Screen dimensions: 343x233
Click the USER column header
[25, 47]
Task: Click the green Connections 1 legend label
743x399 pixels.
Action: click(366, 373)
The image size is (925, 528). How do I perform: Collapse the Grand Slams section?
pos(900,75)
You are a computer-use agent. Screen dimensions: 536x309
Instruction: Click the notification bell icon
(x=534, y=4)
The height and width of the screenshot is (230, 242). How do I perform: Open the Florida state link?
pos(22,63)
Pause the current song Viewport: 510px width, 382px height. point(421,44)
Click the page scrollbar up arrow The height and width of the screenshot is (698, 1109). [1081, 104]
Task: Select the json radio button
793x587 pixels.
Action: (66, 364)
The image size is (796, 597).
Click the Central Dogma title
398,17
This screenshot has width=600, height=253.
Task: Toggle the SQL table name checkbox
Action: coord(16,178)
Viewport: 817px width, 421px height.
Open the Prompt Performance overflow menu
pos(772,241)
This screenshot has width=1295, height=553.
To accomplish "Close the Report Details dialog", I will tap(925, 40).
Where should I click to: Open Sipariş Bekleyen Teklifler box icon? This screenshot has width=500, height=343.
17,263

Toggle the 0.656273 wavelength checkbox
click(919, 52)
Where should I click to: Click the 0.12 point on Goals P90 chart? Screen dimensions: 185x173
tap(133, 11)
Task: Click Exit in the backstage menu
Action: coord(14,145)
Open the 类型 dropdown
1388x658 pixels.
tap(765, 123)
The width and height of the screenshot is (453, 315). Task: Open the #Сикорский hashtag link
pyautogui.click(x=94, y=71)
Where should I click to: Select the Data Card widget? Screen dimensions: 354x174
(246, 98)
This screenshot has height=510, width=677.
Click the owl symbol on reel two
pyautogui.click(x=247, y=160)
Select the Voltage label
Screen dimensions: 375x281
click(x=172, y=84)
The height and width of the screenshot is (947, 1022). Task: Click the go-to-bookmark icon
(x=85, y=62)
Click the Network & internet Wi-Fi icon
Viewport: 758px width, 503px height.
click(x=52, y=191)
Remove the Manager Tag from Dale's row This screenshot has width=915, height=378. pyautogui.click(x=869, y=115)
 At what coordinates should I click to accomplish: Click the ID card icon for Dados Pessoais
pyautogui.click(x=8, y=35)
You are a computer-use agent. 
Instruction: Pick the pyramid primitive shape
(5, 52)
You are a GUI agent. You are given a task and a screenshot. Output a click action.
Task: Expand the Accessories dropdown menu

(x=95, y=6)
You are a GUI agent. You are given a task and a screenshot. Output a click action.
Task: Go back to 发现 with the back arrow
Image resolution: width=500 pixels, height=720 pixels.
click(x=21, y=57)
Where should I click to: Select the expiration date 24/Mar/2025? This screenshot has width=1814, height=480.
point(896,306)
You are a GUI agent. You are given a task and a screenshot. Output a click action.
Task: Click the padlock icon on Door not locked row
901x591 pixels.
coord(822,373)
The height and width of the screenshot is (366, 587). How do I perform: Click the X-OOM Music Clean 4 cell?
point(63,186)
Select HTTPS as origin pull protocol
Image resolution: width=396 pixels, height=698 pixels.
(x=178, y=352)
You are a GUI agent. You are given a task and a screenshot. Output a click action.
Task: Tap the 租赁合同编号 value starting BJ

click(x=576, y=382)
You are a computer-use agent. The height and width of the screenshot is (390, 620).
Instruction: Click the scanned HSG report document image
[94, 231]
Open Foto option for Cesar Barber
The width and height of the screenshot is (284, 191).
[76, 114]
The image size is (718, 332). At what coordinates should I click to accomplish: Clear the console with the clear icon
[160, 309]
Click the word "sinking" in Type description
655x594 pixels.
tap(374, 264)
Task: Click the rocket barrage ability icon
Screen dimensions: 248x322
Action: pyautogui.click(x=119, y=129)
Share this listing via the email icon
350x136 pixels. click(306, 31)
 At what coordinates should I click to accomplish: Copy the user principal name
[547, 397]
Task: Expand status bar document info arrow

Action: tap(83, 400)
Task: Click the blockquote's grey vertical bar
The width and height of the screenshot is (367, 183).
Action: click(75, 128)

## WORK REQUEST
Restate each entry word for word.

## EXERCISE OUTPUT
Screen dimensions: 343x233
Click the USER column header
[25, 47]
Task: Click the green Connections 1 legend label
743x399 pixels.
Action: click(366, 373)
The image size is (925, 528). How do I perform: Collapse the Grand Slams section?
pos(900,75)
You are a computer-use agent. Screen dimensions: 536x309
Instruction: Click the notification bell icon
(x=534, y=4)
The height and width of the screenshot is (230, 242). How do I perform: Open the Florida state link?
pos(22,63)
Pause the current song Viewport: 510px width, 382px height. point(421,44)
Click the page scrollbar up arrow The height and width of the screenshot is (698, 1109). [1081, 104]
Task: Select the json radio button
793x587 pixels.
Action: (66, 364)
The image size is (796, 597).
Click the Central Dogma title
398,17
This screenshot has width=600, height=253.
Task: Toggle the SQL table name checkbox
Action: coord(16,178)
Viewport: 817px width, 421px height.
Open the Prompt Performance overflow menu
pos(772,241)
This screenshot has width=1295, height=553.
To accomplish "Close the Report Details dialog", I will tap(925, 40).
Where should I click to: Open Sipariş Bekleyen Teklifler box icon? This screenshot has width=500, height=343.
17,263

Toggle the 0.656273 wavelength checkbox
click(919, 52)
Where should I click to: Click the 0.12 point on Goals P90 chart? Screen dimensions: 185x173
tap(133, 11)
Task: Click Exit in the backstage menu
Action: coord(14,145)
Open the 类型 dropdown
1388x658 pixels.
tap(765, 123)
The width and height of the screenshot is (453, 315). Task: Open the #Сикорский hashtag link
pyautogui.click(x=94, y=71)
Where should I click to: Select the Data Card widget? Screen dimensions: 354x174
(246, 98)
This screenshot has height=510, width=677.
Click the owl symbol on reel two
pyautogui.click(x=247, y=160)
Select the Voltage label
Screen dimensions: 375x281
click(x=172, y=84)
The height and width of the screenshot is (947, 1022). Task: Click the go-to-bookmark icon
(x=85, y=62)
Click the Network & internet Wi-Fi icon
Viewport: 758px width, 503px height.
click(x=52, y=191)
Remove the Manager Tag from Dale's row This screenshot has width=915, height=378. pyautogui.click(x=869, y=115)
 At what coordinates should I click to accomplish: Click the ID card icon for Dados Pessoais
pyautogui.click(x=8, y=35)
You are a computer-use agent. 
Instruction: Pick the pyramid primitive shape
(5, 52)
You are a GUI agent. You are given a task and a screenshot. Output a click action.
Task: Expand the Accessories dropdown menu

(x=95, y=6)
You are a GUI agent. You are given a task and a screenshot. Output a click action.
Task: Go back to 发现 with the back arrow
Image resolution: width=500 pixels, height=720 pixels.
click(x=21, y=57)
Where should I click to: Select the expiration date 24/Mar/2025? This screenshot has width=1814, height=480.
point(896,306)
You are a GUI agent. You are given a task and a screenshot. Output a click action.
Task: Click the padlock icon on Door not locked row
901x591 pixels.
coord(822,373)
The height and width of the screenshot is (366, 587). How do I perform: Click the X-OOM Music Clean 4 cell?
point(63,186)
Select HTTPS as origin pull protocol
Image resolution: width=396 pixels, height=698 pixels.
(x=178, y=352)
You are a GUI agent. You are given a task and a screenshot. Output a click action.
Task: Tap the 租赁合同编号 value starting BJ

click(x=576, y=382)
You are a computer-use agent. The height and width of the screenshot is (390, 620).
Instruction: Click the scanned HSG report document image
[94, 231]
Open Foto option for Cesar Barber
The width and height of the screenshot is (284, 191).
[76, 114]
The image size is (718, 332). At what coordinates should I click to accomplish: Clear the console with the clear icon
[160, 309]
Click the word "sinking" in Type description
655x594 pixels.
tap(374, 264)
Task: Click the rocket barrage ability icon
Screen dimensions: 248x322
Action: pyautogui.click(x=119, y=129)
Share this listing via the email icon
350x136 pixels. click(306, 31)
 At what coordinates should I click to accomplish: Copy the user principal name
[547, 397]
Task: Expand status bar document info arrow

Action: tap(83, 400)
Task: Click the blockquote's grey vertical bar
The width and height of the screenshot is (367, 183).
Action: click(75, 128)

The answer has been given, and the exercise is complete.